PROVIDED DATA section start

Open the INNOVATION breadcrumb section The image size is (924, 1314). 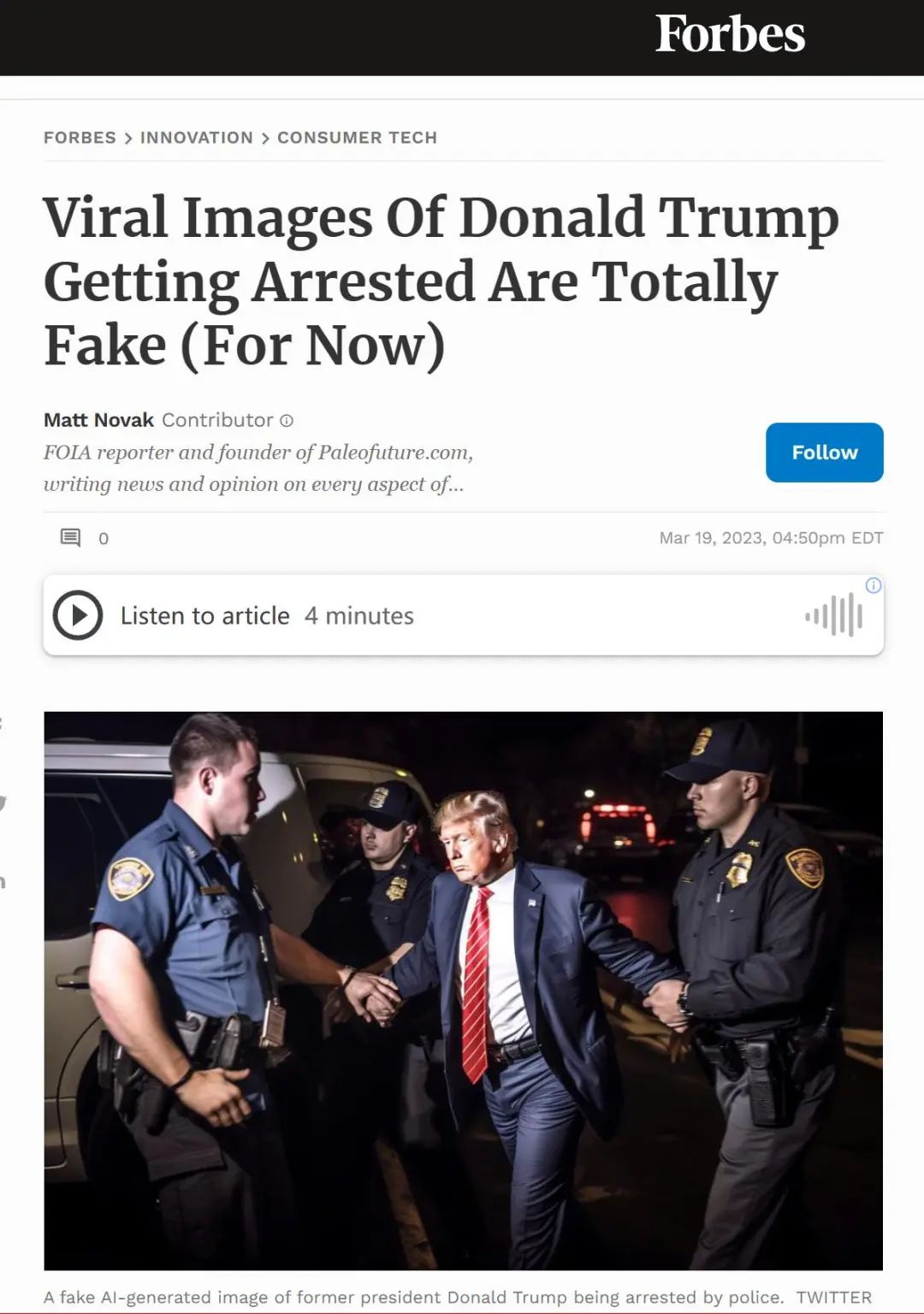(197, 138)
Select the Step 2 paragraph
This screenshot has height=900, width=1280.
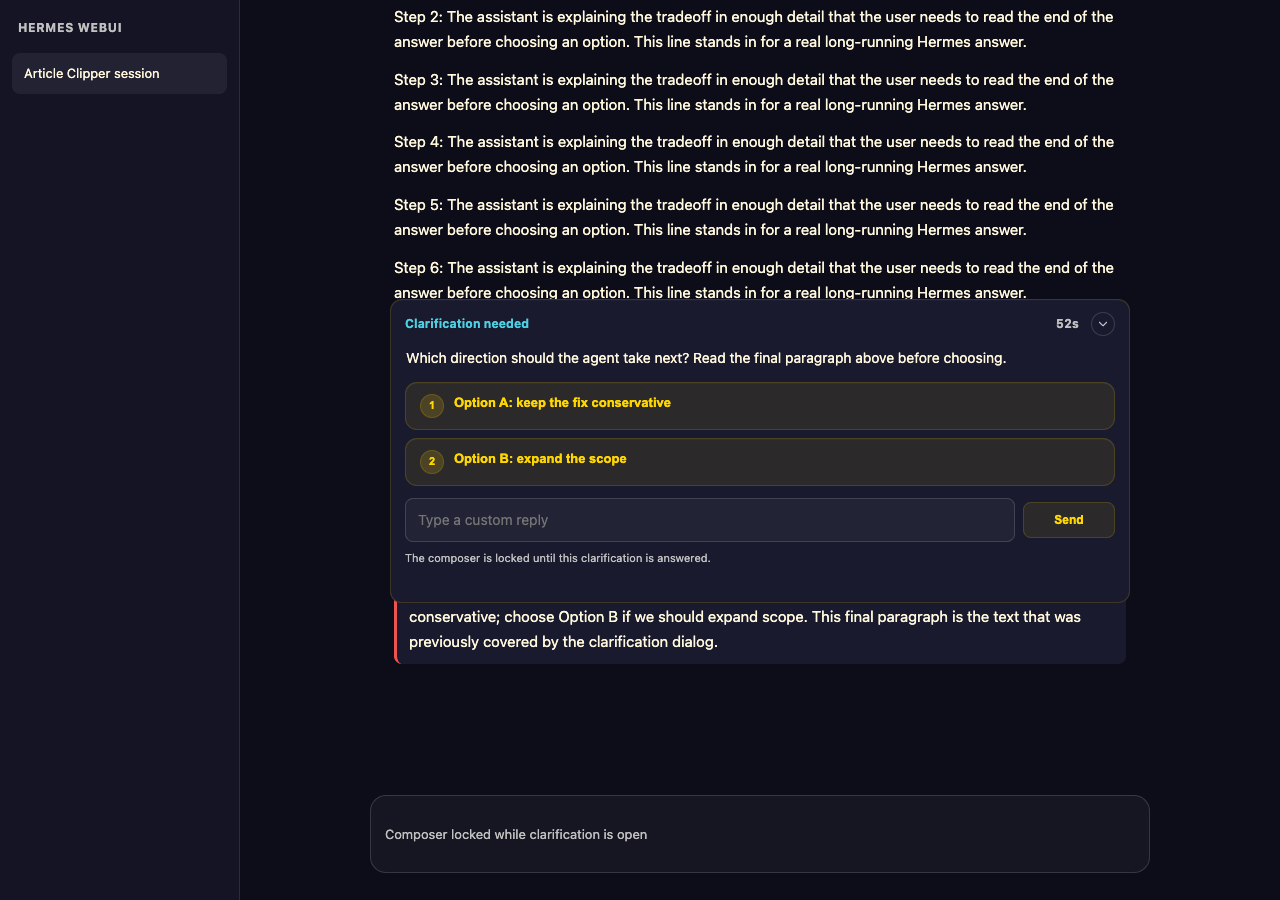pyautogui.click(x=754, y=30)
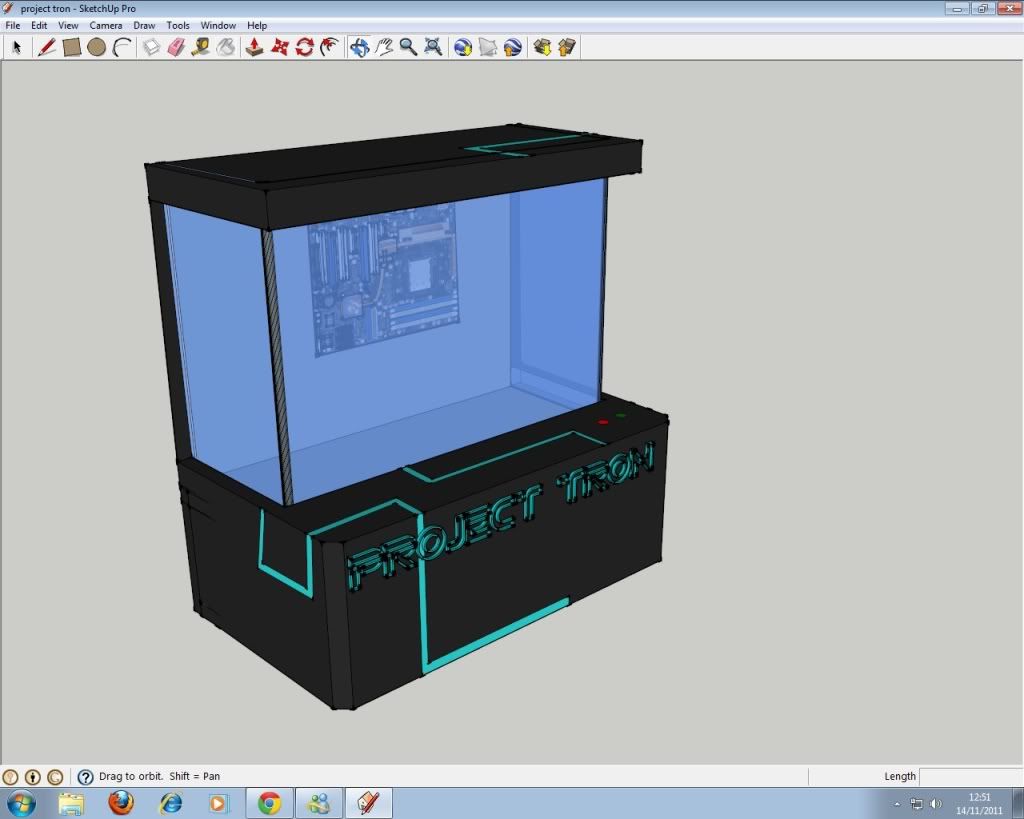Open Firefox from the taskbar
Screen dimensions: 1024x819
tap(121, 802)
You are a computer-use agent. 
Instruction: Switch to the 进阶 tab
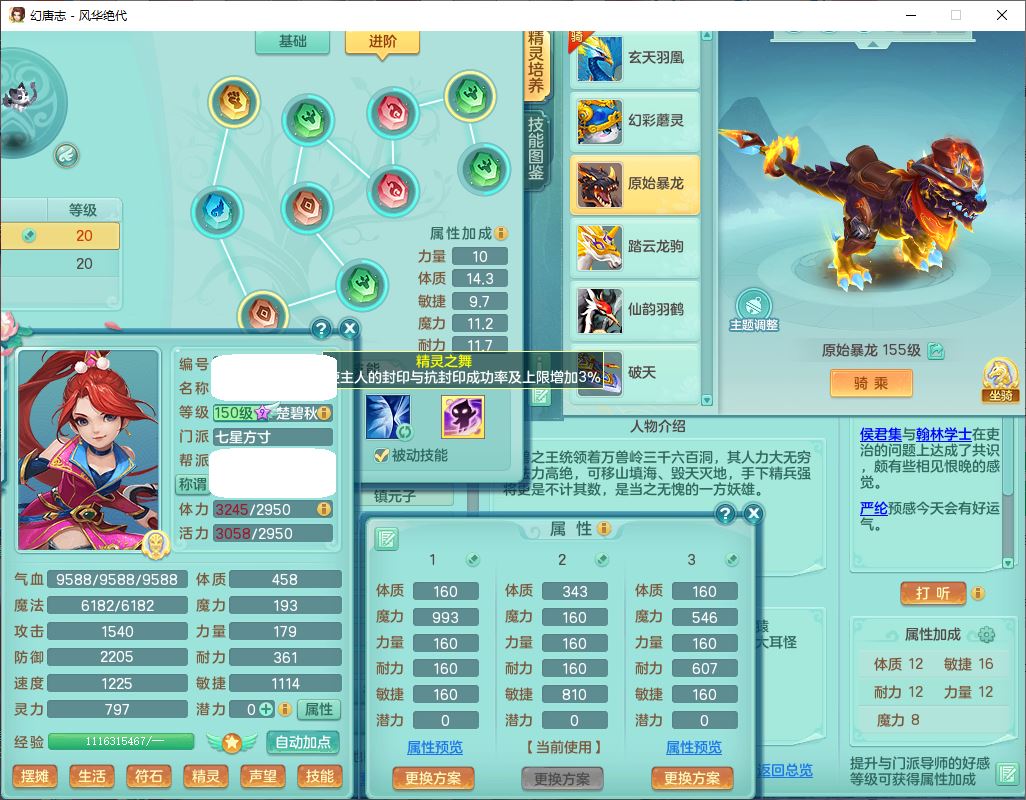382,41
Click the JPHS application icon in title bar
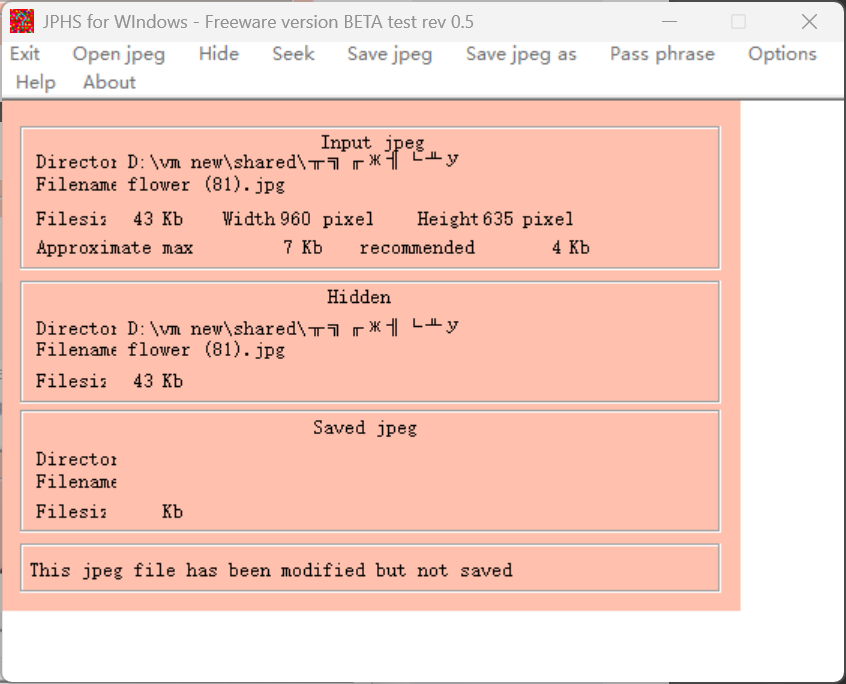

PROVIDED DATA section end

YOUR GOAL
Set down exactly, from the line that contains "Instruction: Switch to the 进阶 tab" through the last line of the data, each line as it stands, and leave the pictures out.

EXPECTED ANSWER
Instruction: Switch to the 进阶 tab
382,41
Click the JPHS application icon in title bar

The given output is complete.